* [SOURCE RECORDS]
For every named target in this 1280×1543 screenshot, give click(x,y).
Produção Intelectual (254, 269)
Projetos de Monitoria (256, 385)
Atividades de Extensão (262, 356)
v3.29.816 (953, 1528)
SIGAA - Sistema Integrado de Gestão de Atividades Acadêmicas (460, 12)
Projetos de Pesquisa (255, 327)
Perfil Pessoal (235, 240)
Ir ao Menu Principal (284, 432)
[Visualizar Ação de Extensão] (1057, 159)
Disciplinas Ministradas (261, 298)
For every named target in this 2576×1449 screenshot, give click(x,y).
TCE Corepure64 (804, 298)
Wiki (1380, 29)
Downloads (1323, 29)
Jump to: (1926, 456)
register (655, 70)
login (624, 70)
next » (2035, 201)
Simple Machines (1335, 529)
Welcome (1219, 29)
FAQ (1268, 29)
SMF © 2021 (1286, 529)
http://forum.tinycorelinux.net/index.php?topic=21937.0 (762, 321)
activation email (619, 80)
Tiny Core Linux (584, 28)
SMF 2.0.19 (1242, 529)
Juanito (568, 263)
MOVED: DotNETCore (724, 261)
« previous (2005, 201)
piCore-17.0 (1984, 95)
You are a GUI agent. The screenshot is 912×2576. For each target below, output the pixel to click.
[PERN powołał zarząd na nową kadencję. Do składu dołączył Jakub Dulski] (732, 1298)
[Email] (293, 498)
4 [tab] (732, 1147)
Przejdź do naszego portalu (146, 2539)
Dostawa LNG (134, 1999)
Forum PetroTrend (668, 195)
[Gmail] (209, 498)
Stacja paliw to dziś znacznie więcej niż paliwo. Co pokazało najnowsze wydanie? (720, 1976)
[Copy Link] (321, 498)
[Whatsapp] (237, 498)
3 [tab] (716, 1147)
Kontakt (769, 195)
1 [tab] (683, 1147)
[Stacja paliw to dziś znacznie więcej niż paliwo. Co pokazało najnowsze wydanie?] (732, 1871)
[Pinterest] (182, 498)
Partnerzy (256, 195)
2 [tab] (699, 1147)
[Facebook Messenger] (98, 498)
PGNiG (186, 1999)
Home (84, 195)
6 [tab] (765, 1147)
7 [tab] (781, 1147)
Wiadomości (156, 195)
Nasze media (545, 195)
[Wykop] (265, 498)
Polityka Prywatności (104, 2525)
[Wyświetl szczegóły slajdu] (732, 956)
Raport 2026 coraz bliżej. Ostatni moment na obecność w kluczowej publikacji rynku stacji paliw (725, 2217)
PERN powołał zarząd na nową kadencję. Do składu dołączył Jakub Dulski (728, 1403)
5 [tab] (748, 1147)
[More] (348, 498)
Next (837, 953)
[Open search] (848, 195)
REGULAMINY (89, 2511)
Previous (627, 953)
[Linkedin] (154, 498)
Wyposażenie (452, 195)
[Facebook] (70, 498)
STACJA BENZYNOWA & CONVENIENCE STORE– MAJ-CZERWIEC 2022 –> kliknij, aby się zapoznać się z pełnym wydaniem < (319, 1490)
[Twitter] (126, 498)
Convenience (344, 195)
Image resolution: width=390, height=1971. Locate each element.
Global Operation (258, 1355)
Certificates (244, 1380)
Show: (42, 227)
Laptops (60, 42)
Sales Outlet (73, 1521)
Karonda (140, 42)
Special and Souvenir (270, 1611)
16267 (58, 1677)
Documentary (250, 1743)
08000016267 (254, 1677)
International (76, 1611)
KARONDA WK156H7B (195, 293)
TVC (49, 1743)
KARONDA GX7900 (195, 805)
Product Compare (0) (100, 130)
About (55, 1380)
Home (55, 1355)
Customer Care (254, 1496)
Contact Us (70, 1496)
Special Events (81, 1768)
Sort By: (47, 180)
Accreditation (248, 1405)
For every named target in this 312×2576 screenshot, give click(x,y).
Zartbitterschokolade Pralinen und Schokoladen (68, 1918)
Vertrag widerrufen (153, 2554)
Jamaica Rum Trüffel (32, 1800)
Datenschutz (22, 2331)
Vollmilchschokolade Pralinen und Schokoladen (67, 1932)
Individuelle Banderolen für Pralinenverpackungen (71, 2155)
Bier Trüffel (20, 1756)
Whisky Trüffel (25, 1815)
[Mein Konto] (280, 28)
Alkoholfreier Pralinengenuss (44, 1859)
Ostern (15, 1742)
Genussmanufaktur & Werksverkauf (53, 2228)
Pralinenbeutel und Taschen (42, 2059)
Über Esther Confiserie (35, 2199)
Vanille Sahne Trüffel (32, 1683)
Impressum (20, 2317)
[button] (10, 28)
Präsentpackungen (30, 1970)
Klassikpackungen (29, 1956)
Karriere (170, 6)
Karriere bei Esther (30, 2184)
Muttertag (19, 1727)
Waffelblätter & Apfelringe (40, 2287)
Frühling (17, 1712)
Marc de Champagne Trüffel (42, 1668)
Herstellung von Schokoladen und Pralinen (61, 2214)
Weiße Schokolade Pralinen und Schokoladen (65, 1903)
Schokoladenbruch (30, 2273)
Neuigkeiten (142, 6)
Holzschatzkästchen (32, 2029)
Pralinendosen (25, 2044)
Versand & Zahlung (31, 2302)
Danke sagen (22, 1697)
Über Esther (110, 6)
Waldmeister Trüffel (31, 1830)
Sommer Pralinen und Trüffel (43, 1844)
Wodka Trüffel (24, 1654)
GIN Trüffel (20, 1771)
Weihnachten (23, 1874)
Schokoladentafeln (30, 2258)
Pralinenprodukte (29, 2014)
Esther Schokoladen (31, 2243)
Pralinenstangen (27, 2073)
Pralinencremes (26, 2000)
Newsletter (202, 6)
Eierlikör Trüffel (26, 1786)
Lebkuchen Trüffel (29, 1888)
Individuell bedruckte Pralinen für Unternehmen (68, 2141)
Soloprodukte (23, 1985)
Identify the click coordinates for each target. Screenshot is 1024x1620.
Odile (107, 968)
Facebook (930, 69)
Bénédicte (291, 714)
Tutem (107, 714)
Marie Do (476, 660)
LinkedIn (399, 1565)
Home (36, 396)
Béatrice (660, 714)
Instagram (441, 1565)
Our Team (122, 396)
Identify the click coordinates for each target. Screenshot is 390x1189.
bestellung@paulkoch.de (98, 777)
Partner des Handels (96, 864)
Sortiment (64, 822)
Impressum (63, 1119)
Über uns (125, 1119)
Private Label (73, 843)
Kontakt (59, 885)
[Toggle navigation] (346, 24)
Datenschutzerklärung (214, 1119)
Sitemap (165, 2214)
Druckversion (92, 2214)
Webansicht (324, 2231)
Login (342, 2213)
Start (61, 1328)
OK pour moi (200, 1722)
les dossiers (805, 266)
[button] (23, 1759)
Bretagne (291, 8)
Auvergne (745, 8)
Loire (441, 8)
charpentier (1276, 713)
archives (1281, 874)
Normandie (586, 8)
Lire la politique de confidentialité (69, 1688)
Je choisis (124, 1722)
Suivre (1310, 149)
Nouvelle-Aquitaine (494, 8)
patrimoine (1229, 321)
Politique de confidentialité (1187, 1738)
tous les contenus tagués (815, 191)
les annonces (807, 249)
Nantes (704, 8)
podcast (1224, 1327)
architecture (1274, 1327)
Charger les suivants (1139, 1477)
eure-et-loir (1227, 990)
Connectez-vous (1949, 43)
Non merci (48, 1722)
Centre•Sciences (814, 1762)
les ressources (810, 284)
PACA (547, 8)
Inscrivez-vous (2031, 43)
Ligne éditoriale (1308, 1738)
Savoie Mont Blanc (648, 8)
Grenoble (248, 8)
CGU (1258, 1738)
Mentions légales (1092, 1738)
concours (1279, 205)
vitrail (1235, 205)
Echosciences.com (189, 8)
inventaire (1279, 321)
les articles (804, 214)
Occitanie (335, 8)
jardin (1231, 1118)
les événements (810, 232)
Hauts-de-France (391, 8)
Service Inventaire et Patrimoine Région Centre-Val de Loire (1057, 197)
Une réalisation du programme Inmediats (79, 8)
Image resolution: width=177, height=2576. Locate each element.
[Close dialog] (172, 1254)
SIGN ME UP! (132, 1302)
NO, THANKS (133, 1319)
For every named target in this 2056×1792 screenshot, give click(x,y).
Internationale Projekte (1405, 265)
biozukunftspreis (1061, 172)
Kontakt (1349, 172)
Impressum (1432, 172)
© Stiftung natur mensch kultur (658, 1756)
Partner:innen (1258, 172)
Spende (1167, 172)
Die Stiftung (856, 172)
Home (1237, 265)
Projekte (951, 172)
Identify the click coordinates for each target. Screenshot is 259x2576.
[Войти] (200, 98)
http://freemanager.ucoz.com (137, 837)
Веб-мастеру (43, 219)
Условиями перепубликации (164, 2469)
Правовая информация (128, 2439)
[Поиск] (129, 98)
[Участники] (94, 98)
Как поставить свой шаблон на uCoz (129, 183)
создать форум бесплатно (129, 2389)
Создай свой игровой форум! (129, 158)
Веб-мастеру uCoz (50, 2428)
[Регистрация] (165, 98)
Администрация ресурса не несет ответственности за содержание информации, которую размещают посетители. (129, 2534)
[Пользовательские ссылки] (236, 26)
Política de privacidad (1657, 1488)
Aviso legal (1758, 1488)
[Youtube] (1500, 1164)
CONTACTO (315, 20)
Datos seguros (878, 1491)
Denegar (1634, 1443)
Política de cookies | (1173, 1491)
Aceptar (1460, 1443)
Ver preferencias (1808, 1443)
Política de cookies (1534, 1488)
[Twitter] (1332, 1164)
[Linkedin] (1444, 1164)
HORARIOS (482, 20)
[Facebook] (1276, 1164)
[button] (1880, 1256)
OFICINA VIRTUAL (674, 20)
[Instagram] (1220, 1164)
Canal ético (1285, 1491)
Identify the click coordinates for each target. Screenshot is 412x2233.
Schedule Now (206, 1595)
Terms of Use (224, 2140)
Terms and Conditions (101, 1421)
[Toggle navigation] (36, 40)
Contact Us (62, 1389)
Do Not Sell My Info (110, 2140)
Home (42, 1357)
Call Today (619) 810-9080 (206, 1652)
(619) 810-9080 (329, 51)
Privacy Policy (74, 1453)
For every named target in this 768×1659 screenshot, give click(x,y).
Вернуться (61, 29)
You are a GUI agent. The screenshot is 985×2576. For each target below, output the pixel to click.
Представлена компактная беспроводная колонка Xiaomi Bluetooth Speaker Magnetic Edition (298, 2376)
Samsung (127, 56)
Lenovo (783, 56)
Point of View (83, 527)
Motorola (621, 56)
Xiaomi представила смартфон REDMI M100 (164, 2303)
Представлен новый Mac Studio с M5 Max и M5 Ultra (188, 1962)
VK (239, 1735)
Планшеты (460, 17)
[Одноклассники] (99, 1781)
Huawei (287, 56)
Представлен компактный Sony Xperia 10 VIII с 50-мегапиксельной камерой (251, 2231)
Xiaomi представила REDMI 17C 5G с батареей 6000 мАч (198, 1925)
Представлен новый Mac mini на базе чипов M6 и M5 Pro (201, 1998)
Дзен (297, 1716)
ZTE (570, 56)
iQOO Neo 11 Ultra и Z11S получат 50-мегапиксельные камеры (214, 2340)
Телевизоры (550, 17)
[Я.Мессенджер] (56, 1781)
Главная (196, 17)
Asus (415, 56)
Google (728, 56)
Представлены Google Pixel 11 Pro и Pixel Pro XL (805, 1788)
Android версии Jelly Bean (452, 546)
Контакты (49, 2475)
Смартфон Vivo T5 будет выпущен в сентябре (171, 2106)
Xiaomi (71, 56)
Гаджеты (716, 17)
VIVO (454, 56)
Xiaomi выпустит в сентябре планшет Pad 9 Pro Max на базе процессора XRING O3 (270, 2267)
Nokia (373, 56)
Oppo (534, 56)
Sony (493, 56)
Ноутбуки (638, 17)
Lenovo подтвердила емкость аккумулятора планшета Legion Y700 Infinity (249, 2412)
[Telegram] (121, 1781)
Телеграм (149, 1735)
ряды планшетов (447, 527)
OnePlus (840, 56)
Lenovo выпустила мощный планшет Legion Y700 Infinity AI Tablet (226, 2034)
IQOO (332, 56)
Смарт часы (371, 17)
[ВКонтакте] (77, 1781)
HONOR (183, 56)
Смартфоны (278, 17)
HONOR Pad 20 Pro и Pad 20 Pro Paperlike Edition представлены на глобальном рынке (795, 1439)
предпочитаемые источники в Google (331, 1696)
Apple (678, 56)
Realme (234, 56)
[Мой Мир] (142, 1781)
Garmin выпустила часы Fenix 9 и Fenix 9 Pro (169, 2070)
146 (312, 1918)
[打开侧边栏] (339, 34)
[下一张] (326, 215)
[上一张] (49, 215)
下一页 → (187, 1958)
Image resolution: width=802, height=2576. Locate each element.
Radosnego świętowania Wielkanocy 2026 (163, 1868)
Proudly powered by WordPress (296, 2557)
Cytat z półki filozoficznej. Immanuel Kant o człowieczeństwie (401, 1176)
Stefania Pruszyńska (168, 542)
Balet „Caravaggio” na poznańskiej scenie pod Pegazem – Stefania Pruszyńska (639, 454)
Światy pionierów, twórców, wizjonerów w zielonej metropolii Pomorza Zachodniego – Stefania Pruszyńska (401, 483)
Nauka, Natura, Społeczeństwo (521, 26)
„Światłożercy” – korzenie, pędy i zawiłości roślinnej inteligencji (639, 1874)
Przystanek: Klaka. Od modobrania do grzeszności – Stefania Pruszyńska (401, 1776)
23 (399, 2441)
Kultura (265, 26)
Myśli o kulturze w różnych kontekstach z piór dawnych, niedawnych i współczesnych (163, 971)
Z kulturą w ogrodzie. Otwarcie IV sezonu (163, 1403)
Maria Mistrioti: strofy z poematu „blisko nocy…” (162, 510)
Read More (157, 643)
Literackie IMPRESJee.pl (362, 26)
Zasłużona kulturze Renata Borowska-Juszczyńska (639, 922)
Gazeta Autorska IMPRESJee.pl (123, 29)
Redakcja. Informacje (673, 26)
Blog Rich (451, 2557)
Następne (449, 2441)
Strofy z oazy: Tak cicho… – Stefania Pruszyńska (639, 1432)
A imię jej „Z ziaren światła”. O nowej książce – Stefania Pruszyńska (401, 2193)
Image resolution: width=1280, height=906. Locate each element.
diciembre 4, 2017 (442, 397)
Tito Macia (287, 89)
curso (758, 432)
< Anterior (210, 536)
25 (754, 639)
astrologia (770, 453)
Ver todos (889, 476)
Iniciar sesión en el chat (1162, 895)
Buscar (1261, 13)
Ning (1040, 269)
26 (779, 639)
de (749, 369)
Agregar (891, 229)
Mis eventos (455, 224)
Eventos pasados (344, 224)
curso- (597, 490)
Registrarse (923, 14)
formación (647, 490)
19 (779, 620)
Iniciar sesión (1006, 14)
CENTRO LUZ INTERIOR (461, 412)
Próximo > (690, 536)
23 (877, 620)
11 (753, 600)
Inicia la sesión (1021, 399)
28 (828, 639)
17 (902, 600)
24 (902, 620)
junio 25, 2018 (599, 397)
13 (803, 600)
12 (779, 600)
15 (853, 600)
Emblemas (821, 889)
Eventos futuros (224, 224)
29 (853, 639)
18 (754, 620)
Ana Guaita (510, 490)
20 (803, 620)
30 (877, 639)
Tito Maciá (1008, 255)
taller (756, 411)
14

* [TASK BRIEF]
Retype exactly the lines above, from the one with "Wiadomości (156, 195)" through the one with "[Facebook] (70, 498)", inclusive.

* [ANSWER SECTION]
Wiadomości (156, 195)
Nasze media (545, 195)
[Wykop] (265, 498)
Polityka Prywatności (104, 2525)
[Wyświetl szczegóły slajdu] (732, 956)
Raport 2026 coraz bliżej. Ostatni moment na obecność w kluczowej publikacji rynku stacji paliw (725, 2217)
PERN powołał zarząd na nową kadencję. Do składu dołączył Jakub Dulski (728, 1403)
5 [tab] (748, 1147)
[More] (348, 498)
Next (837, 953)
[Open search] (848, 195)
REGULAMINY (89, 2511)
Previous (627, 953)
[Linkedin] (154, 498)
Wyposażenie (452, 195)
[Facebook] (70, 498)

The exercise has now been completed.